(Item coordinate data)
◇ ◇ ◇ ◇ ◇ ◇ ◇

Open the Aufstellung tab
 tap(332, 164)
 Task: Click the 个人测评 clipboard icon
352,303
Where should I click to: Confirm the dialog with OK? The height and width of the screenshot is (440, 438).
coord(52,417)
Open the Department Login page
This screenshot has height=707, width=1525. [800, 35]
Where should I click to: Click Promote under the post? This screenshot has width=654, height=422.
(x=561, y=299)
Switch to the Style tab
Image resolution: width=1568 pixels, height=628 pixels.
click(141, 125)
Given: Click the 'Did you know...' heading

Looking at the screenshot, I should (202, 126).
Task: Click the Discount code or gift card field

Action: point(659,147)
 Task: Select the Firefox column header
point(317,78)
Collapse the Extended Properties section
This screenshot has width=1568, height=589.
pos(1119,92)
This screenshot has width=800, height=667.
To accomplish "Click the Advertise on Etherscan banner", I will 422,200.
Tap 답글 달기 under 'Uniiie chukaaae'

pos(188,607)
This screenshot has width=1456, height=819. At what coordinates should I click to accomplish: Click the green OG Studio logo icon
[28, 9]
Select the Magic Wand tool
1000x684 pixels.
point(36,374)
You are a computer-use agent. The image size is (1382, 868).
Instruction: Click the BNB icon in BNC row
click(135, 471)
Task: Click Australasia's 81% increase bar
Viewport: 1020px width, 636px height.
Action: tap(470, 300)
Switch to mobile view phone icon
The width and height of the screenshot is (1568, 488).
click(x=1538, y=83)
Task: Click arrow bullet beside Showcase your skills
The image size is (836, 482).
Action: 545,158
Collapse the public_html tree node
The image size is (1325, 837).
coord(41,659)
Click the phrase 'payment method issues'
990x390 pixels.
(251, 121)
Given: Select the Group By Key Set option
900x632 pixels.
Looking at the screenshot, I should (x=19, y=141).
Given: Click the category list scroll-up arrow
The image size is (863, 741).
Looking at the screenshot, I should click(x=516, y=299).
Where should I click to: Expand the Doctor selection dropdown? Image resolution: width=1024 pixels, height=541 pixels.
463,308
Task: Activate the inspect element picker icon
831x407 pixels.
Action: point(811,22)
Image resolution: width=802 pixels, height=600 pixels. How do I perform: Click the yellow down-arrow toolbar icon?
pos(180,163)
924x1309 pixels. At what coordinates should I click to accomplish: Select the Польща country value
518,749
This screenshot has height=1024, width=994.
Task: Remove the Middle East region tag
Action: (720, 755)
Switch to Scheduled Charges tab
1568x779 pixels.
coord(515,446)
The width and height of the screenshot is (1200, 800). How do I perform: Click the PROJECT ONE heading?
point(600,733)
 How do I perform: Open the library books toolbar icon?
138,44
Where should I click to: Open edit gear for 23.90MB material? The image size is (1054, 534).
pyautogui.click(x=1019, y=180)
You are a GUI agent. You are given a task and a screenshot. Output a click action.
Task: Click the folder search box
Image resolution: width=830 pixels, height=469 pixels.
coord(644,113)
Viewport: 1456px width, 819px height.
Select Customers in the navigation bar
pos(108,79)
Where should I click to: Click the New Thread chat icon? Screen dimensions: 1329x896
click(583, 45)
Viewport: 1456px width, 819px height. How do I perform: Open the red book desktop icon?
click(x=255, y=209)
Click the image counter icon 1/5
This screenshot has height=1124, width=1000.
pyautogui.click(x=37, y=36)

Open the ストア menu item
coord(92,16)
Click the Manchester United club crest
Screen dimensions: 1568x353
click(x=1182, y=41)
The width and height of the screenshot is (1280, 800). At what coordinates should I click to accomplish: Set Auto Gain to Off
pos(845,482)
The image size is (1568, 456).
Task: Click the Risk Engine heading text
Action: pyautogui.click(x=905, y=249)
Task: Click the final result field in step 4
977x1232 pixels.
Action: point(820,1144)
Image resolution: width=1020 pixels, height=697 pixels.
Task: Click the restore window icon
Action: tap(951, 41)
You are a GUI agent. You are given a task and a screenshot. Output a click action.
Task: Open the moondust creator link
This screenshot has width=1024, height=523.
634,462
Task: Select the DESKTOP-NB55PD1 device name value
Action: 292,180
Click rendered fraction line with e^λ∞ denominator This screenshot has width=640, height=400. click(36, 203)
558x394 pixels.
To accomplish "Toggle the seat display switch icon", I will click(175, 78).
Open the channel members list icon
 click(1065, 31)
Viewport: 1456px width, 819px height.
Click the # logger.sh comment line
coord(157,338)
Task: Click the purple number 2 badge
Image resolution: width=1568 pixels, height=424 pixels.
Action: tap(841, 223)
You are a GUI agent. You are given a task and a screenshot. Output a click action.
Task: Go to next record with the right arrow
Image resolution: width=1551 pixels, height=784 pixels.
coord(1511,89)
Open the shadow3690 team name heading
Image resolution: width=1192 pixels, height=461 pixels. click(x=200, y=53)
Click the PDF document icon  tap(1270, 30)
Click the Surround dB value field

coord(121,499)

◇ ◇ ◇ ◇ ◇ ◇ ◇

Write out the lines from the one with "Task: Click the final result field in step 4" up to and including the one with "Action: 292,180", switching "moondust" to "stardust" and leaving everything else unchanged.

→ **FULL SOLUTION**:
Task: Click the final result field in step 4
977x1232 pixels.
Action: point(820,1144)
Image resolution: width=1020 pixels, height=697 pixels.
Task: Click the restore window icon
Action: tap(951, 41)
You are a GUI agent. You are given a task and a screenshot. Output a click action.
Task: Open the stardust creator link
This screenshot has width=1024, height=523.
634,462
Task: Select the DESKTOP-NB55PD1 device name value
Action: 292,180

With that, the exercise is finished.